Experience


Principal Clinical Data Scientist/Engineer

FORMATION BIO (Formerly TrialSpark), ClINICAL DATA ANALYTICS AND PROGRAMMING, NEW YORK, NY

MAY 2023 - PRESENT

Formation Bio is a technology company that helps bring treatments to patients faster. Today, clinical trials are the bottleneck to bringing life-saving treatments to patients. Trials are slow, inefficient, and expensive. Formation Bio is using technology to accelerate the pace of clinical trials and bridge the gap between medical research and patients who need treatment.


Senior Data Scientist/Engineer

LEVELS HEALTH, REMOTE

AUGUST 2021 - FEBRUARY 2023

  • Developed algorithms to personalize the in-app user experience by leveraging machine learning models such as SVM and Random Forest, as well as NLP to build text classification infrastructure.

  • Built and managed data pipelines using AWS, Python, SQL, and DBT that integrate and reconstruct data from various wearables, such as continuous glucose monitors, smart watches, smart scales, etc, into Snowflake.

  • Worked cross-functionally with various department teams to roadmap data/infrastructure needs, define best analytical practices, prototype features, inform metabolic disease and diabetes research strategy, contribute to company publications and media, and translate business problems into actionable data science initiatives.

Levels makes it easy for people to see how their diet affects both their health and their lifestyle in a quantifiable way by measuring biomarkers in real-time.
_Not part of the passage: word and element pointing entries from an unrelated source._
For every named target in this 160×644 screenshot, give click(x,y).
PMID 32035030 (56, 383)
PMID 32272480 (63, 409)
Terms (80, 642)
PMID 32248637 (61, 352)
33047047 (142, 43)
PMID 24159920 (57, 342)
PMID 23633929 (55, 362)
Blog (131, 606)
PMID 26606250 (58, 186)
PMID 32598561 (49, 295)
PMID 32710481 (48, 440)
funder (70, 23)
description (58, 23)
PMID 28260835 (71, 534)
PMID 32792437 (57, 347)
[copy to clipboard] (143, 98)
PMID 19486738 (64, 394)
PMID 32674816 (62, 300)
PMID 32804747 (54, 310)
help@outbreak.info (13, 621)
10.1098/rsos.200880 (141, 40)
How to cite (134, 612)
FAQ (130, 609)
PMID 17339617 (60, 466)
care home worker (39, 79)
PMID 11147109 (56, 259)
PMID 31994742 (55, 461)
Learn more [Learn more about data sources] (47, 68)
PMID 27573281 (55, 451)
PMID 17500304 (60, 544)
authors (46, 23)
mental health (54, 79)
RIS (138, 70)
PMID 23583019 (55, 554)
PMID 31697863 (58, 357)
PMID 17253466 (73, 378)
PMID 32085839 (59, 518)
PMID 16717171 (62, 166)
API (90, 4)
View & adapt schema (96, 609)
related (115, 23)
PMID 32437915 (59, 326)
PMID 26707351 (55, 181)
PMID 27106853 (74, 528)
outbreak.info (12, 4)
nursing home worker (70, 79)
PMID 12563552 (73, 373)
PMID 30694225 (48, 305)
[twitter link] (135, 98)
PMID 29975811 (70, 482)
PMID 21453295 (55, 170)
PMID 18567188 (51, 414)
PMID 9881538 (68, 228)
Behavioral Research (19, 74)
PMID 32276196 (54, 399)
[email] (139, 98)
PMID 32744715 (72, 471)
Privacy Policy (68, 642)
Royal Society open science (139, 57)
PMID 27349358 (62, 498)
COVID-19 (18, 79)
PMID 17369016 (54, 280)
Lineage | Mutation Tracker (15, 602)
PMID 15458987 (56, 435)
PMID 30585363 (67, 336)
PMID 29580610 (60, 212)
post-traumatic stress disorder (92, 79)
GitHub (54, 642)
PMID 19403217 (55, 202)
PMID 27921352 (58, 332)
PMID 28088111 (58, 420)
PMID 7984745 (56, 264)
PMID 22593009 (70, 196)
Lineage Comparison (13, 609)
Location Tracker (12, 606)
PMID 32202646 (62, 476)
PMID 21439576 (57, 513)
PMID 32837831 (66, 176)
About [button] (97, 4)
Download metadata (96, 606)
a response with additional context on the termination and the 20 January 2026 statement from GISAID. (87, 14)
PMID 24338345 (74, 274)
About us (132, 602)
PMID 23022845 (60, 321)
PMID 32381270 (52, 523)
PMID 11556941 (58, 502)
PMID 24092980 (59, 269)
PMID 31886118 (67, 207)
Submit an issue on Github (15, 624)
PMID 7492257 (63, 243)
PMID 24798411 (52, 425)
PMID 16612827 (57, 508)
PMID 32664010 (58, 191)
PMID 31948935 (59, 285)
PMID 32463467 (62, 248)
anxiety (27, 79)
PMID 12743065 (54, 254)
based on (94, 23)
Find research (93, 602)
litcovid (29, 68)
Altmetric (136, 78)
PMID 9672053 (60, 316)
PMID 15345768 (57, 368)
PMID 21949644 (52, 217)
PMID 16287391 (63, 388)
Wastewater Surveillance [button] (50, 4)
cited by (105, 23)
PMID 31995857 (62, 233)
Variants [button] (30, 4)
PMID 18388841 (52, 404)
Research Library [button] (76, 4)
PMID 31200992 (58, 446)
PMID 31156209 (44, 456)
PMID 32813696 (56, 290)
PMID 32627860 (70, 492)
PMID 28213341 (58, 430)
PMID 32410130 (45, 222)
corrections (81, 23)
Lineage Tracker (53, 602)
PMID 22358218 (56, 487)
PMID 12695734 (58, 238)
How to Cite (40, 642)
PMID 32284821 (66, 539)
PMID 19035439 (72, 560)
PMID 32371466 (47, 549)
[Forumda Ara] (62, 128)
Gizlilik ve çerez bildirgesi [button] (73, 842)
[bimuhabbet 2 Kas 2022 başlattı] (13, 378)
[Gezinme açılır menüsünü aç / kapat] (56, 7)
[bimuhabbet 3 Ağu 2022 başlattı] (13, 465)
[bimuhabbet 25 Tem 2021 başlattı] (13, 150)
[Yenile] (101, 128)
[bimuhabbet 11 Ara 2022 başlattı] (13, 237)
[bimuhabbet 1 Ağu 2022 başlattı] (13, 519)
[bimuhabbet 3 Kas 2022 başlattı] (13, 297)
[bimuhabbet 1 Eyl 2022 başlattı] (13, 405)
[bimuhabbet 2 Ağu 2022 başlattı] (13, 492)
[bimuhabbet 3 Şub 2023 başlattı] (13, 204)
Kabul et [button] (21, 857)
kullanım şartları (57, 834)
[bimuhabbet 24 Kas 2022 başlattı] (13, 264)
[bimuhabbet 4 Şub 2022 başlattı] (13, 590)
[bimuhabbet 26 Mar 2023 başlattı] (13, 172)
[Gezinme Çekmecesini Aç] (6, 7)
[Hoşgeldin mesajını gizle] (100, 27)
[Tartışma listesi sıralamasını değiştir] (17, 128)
Levels is expanding access to continuous glucose monitoring and making it mainstream, focused on people looking to find their optimal diet and improve their metabolic fitness.


Data Scientist (Computational Genomics)

ICAHN SCHOOL OF MEDICINE AT MOUNT SINAI, MULTISCALE NETWORK MODELING LAB, NEW YORK, NY

AUGUST 2019 - AUGUST 2021

  • Used machine learning techniques, such as Random Forest and Support Vector Machine, to assess various polygenic risks generated from Genome-Wide Association Studies (GWAS) and their association with the development of late-stage Alzheimer's disease (AD).

  • Used maximal information-based nonparametric exploration (MINE) statistics to analyze relationships between RNA-seq, protein expression, and clinical covariate data in AD subjects.

  • Analyzed the correlation between RNA-seq and protein expression data using differential expression and gene set enrichment analyses (GSEA) to gain more insight into AD pathogenesis, diagnosis, and therapeutics.


Data Scientist

CELGENE CORPORATION (Acq. Bristol Myers Squibb), GLOBAL DRUG SAFETY AND RISK MANAGEMENT, SUMMIT, NJ

JUNE 2017 - AUGUST 2019

  • Analyzed 470K+ Individual Case Safety Reports (ICSRs) generated from clinical trials and postmarket drugs - effectively comprising just short of a billion individual data points - using R, Python, and data visualization tools.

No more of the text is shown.